On 8-9 February, 60 UK students will gather in Sheffield for a challenge to design healthy student accommodation predominantly from timber. The TRADA University Challenge brings 60 students from multiple disciplines and universities together at the University of Sheffield’s Diamond Building, separates them into 10 teams of six, and then challenges them to design a building predominantly from timber. Source: Timberbiz
The 2019 challenge invites students to design exemplary student accommodation, with an emphasis on health and well-being, energy efficiency, and building to budget.
This year students will be asked to design to a tight brief, incorporating sponsors’ products while working around real life constraints provided by the existing site chosen for this challenge: an old shopping centre in the heart of Sheffield’s shopping district.
As an additional challenge, and to emulate real life experience, students of quantity surveying have been added to each team this year – stressing the importance of building to budget.

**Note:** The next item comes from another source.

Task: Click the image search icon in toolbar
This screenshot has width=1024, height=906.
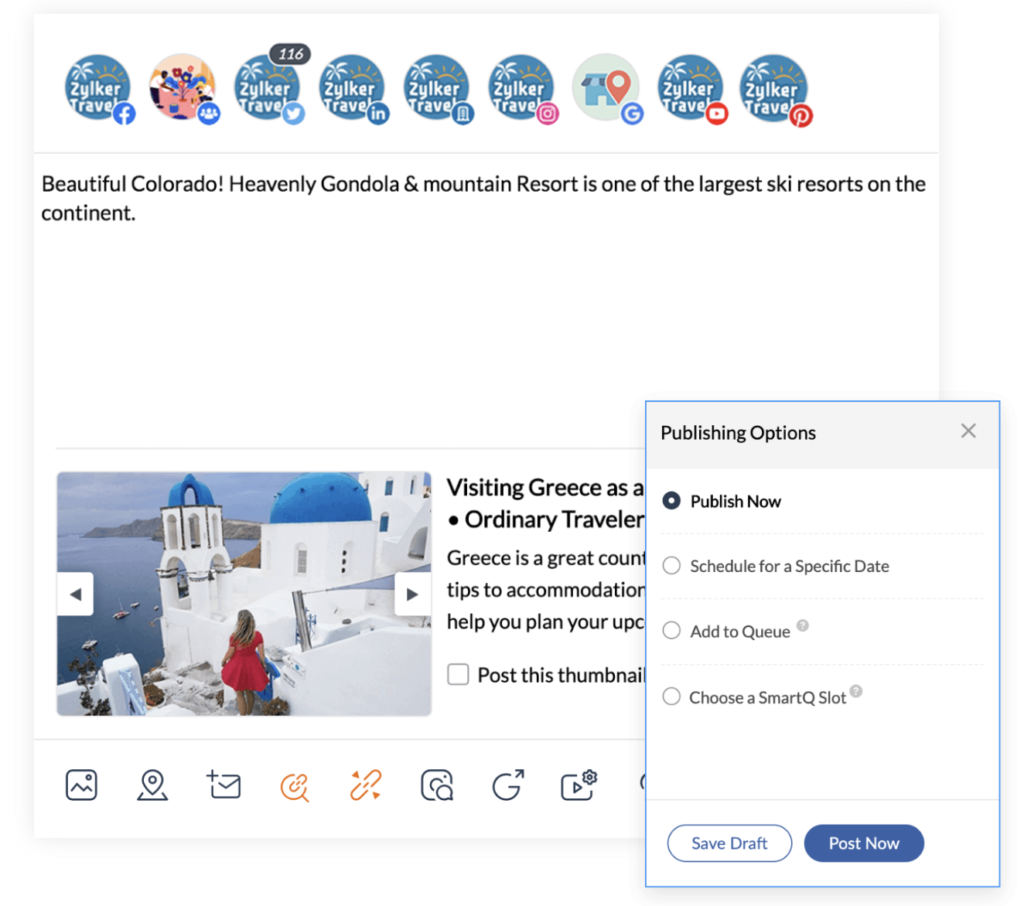Action: [437, 785]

Each team will include two architects or architectural technologists, two engineers, a landscape architect and a quantity surveyor – creating situations and relationships comparable to project teams – with pioneering design professionals and industry members providing specialist support.
Timber is growing more popular amongst developers of student accommodation due to the savings that can be made on time and cost. However, the inherent benefits of timber and its potential role in supporting health and well-being also warrants highlighting; there is a mounting awareness of the mental health crisis students across the UK are currently facing – and when research indicates that the average person spends more than 90% of their time indoors, never has the influence of our environment on our mindset been so important to utilise.

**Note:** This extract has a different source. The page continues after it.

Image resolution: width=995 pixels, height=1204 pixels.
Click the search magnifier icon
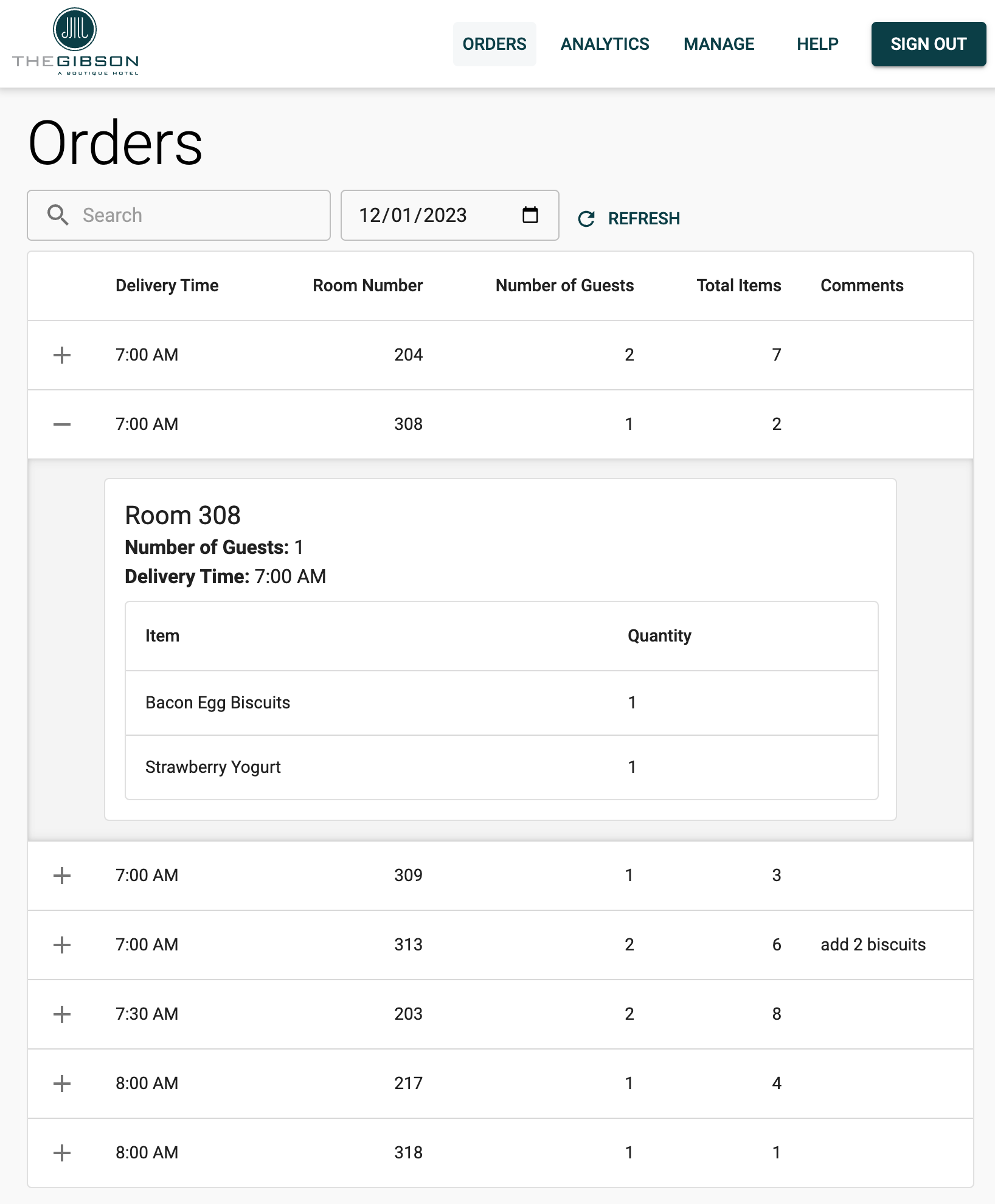coord(58,215)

“Our University Challenge is all about putting multidisciplinary teams, where students have not met prior, up against a strict deadline – and watching them flourish while working together within a practical context,” Tabitha Binding, TRADA’s University engagement manager said.

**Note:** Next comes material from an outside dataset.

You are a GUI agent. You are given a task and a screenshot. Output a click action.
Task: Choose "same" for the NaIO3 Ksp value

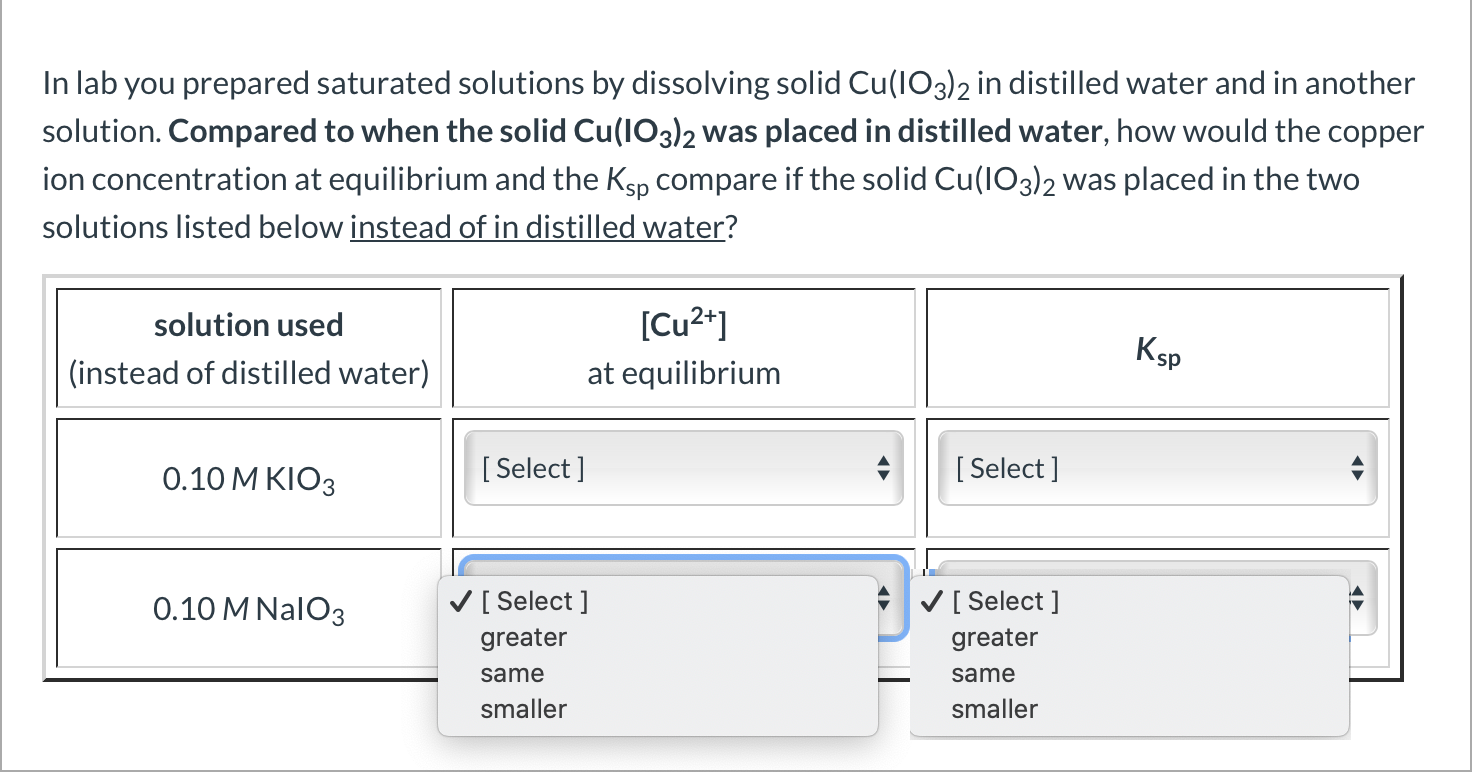(x=984, y=672)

“We want to help students gain confidence in how to design, specify, cost and build with timber and timber products.”
Universities involved include Bath, Bournemouth, Bristol, Canterbury, Cardiff, Coventry, Derby, Dundee, Edinburgh Napier, Herts, Leicester DMU, Liverpool, Newcastle, Norwich University of the Arts, Nottingham Trent, Reading, Salford, Sheffield, Sheffield Hallam, Strathclyde, Trinity St David, UEL, UWS, and UWE.
Confirmed judges include architects Alex Abbey of Cullinan Studio, Waugh Thistleton’s Kieran Walker and dRMM’s Patrick Usborne; engineers Tom Harley-Tuffs of Ramboll, AKT II’s Ricardo Candel, and Arup’s Jaffel Versi; quantity surveyor Oliver Booth of Gardiner & Theobald; and landscape architect Stephanie Crewe of LUC.
“As an industry, we have a duty to convey the versatility and supremacy of timber-based materials to students who will shape the future of the built environment,” Adrian Judd, Steico’s sales and operations director said.
“They have a real stake in challenging construction’s norms so this competition is an ideal test. In return, we hope the students will inspire us with the imaginative ways they incorporate timber-based materials into their designs.”
TTF Managing Director David Hopkins said: “We often hear that wood is set to be the construction material of the future, but are tomorrow’s architects and engineers really into it?
“That’s the question timber industry stakeholders need to ask themselves when planning future investments and assets. Education and training are vital for the future of our sector and initiatives such as TRADA’s University Challenge go precisely in this direction, giving students from all over the UK the opportunity to experience first-hand the application of timber in a complex architectural project.”
Major sponsors include the Timber Trade Federation, Steico, Stora Enso, as well as supporters Wood for Good and PEFC UK.